Return all lines of the data in which the string "agent" occurs.
Data to process section start
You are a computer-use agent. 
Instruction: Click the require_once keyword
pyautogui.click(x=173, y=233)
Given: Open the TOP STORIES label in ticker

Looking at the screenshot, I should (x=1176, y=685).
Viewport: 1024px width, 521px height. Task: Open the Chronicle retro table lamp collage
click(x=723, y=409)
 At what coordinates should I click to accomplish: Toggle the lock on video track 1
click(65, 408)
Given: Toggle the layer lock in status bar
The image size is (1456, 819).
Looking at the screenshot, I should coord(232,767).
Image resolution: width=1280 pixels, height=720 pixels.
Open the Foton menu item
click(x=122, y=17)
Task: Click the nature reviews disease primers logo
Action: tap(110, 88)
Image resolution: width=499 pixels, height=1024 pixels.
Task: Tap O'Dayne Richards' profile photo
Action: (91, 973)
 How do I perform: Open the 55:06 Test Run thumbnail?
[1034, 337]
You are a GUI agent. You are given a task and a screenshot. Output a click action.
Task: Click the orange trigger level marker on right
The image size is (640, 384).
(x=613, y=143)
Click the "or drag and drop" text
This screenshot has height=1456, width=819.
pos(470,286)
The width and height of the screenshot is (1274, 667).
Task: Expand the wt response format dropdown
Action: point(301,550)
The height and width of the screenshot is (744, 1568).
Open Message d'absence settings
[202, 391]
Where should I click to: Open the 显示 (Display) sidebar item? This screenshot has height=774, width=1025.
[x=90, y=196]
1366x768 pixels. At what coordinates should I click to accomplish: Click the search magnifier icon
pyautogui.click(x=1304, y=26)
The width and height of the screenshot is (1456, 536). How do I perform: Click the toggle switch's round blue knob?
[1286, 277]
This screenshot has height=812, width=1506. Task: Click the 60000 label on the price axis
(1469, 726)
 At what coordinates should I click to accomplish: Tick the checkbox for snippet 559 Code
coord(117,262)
Data to process section end
(Reply):
You are a computer-use agent. 
You are a GUI agent. You are given a task and a screenshot. Output a click action.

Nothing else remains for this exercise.